[LINK] 'The End of Google Reader ...'

Jim Birch planetjim at gmail.com
Sat Mar 16 12:28:00 AEDT 2013


David Boxall wrote:

Come to think of it, if they didn't charge for it, can it be called a
> business?
>

Google took the approach "the Internet is our business" because a bigger
Internet would produce more revenue.  That's why Google can spend money
building things like Reader and a massive amount of money building and
husbanding Android.  These things do produce revenue but they also have a
general effect of making the Internet more ubiquitous.
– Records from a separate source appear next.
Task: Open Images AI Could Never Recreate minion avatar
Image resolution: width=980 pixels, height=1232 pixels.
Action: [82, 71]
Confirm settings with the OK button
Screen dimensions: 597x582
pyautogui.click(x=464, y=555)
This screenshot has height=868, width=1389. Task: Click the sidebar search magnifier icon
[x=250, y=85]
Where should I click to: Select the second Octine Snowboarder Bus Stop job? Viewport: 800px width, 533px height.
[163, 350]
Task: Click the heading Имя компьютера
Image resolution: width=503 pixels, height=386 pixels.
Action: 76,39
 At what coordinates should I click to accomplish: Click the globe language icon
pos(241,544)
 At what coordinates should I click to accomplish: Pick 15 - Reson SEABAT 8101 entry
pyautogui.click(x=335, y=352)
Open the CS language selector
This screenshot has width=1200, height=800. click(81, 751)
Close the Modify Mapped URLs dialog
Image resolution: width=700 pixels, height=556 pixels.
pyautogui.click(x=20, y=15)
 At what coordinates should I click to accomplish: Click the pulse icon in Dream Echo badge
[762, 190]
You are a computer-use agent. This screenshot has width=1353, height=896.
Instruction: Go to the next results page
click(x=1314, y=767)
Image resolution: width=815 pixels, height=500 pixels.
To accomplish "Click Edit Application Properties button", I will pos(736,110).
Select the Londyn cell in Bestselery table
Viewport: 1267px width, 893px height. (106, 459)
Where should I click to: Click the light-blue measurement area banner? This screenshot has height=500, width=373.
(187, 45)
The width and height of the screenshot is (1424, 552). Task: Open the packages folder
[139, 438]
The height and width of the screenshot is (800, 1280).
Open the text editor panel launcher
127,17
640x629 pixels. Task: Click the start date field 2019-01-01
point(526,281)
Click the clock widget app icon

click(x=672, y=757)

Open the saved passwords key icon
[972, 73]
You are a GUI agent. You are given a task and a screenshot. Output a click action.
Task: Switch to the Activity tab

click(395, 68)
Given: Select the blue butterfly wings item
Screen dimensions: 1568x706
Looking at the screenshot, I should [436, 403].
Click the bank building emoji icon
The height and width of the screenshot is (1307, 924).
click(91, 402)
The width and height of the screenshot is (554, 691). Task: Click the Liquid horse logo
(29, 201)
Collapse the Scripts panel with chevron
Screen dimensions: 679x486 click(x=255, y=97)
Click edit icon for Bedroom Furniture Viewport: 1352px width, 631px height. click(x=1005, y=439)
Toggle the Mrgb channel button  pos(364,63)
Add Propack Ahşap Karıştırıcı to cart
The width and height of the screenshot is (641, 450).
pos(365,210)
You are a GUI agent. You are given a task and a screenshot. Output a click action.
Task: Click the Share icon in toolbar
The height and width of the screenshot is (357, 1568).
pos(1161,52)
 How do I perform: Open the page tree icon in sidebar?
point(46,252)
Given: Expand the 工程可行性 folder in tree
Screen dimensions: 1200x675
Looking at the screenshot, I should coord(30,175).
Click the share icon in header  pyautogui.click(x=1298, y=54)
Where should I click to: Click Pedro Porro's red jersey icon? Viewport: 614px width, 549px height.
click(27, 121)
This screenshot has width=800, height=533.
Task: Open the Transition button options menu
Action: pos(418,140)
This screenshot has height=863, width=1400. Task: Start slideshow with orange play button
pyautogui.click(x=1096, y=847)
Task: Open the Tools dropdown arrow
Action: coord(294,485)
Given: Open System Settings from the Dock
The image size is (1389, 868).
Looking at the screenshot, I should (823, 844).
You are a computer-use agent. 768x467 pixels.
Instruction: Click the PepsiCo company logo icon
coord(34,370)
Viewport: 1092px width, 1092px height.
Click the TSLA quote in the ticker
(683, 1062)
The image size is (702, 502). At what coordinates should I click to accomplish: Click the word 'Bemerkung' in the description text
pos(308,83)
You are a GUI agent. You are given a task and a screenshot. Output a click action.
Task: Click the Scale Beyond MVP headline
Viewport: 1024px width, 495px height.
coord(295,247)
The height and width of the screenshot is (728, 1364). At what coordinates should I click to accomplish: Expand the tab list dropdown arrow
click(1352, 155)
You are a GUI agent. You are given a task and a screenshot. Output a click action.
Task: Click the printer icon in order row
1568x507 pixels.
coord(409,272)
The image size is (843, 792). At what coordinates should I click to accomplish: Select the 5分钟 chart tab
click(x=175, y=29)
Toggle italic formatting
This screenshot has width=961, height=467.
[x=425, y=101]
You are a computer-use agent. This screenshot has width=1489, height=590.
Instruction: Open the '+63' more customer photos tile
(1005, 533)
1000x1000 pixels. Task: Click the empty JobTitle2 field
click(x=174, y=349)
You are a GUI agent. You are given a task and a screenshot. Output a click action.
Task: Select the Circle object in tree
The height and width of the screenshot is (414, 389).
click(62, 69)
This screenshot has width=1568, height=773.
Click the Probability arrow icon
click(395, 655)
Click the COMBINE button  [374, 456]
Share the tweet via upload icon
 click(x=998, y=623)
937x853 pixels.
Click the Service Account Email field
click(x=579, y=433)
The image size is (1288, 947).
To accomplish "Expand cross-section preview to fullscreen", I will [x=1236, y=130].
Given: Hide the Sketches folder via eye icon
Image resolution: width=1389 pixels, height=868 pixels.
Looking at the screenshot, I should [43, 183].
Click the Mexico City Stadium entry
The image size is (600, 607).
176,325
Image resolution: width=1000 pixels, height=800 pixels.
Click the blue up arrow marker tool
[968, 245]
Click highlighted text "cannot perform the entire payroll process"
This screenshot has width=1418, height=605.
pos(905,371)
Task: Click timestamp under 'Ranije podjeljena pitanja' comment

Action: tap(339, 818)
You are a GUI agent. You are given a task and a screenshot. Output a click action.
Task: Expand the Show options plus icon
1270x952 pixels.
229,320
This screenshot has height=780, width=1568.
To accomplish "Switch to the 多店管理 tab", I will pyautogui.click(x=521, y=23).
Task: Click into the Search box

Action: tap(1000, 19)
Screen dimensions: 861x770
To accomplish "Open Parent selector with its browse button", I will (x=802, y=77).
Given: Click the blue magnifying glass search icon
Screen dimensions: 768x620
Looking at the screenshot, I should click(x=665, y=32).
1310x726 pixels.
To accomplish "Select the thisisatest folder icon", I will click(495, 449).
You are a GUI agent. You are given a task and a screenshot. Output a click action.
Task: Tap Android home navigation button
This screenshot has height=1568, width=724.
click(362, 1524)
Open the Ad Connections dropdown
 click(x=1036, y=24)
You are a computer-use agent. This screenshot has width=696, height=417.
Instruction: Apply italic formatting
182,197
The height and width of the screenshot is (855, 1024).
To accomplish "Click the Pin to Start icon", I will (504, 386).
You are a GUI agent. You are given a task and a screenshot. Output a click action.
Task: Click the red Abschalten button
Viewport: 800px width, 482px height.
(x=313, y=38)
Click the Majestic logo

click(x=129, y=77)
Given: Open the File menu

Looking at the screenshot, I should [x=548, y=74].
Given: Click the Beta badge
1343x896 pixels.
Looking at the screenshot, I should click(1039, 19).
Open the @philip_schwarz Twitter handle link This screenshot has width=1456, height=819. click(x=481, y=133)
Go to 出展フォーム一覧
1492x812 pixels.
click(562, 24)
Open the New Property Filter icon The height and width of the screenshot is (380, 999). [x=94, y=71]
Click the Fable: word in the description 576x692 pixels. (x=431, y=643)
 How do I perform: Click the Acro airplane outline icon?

RSS has probably had it's day.  I doubt that one in 100 young Internet
users would use RSS or even know what Reader actually does.  They would
follow a Facebook page which can do similar things and a whole lot more,
or, use a site like Reddit that incorporates "crowd filtering" of junk from
the aggregation.  Prior to the internet there was a mentality of being
informed by reading - or at least scanning - everything from chosen sources
to stay informed.  I remember reading the Times cover-to-cover for a while
when I lived in London when I lived in London (back when it was worth
reading, and I had the time.)   On the Internet, there is for practical
purposes an infinite amount of material available so the quality of your
information is more related to the quality of your filtering.  The
practices and tools of people who grew up with the net reflect this.